*** Block opens ***

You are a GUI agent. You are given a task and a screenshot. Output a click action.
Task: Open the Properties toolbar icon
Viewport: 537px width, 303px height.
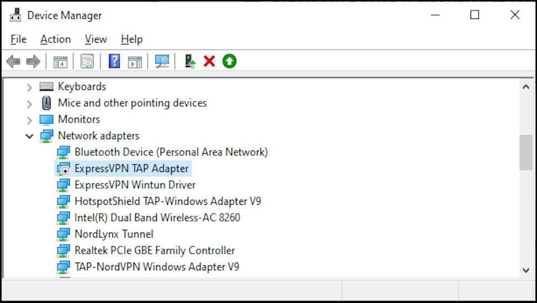pyautogui.click(x=87, y=62)
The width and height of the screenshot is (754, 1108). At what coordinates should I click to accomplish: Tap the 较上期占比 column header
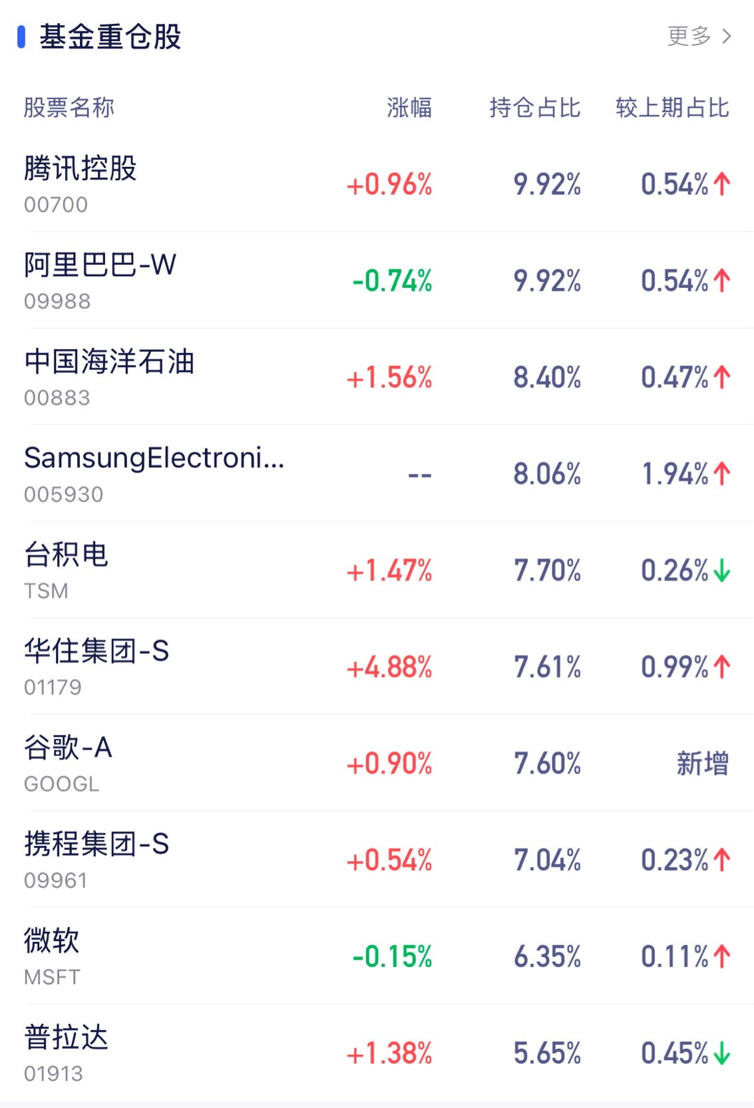click(672, 108)
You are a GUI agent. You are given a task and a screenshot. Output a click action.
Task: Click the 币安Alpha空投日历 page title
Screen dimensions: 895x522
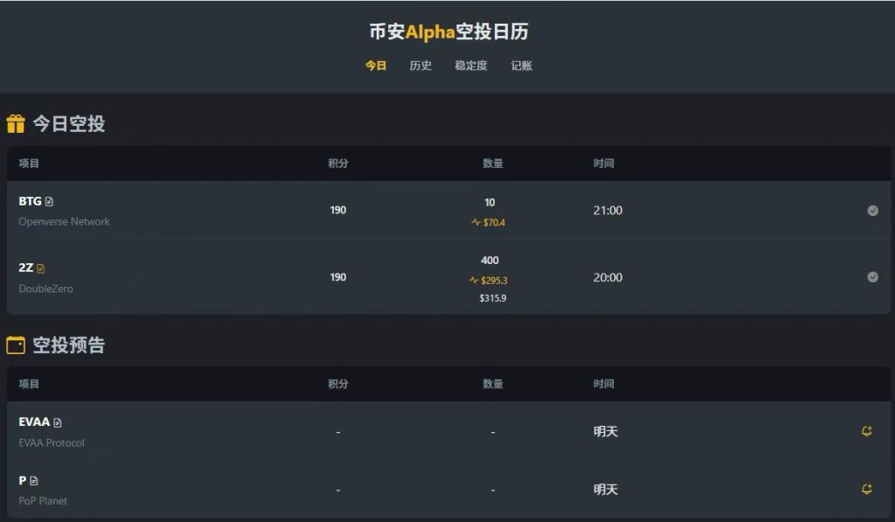coord(448,32)

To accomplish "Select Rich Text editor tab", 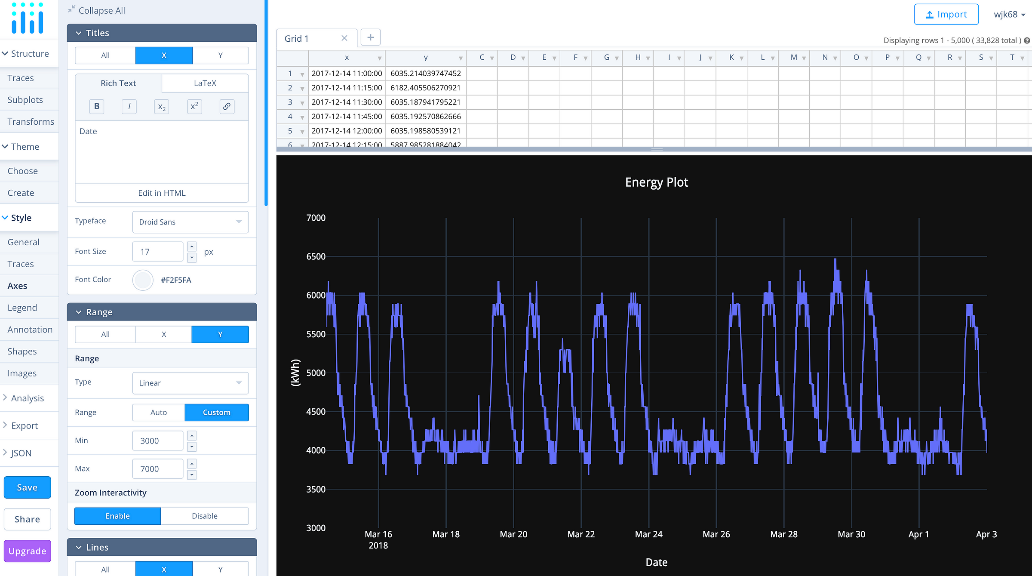I will coord(118,82).
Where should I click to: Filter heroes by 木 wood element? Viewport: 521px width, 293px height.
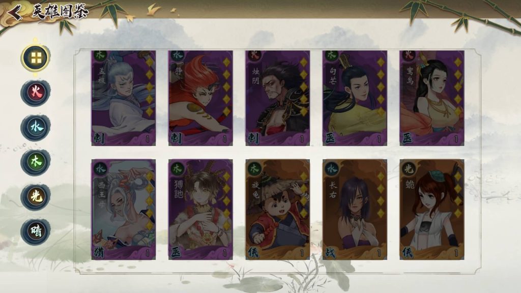pos(36,162)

*** Block closes ***

PROBLEM TO SOLVE: Verbatim output, no pictures: the line holding "Where should I" and all lines after it through the last line of the material, with nothing else.

SOLUTION TO THIS EXERCISE:
Where should I click to: Filter heroes by 木 wood element? Viewport: 521px width, 293px height.
pos(36,162)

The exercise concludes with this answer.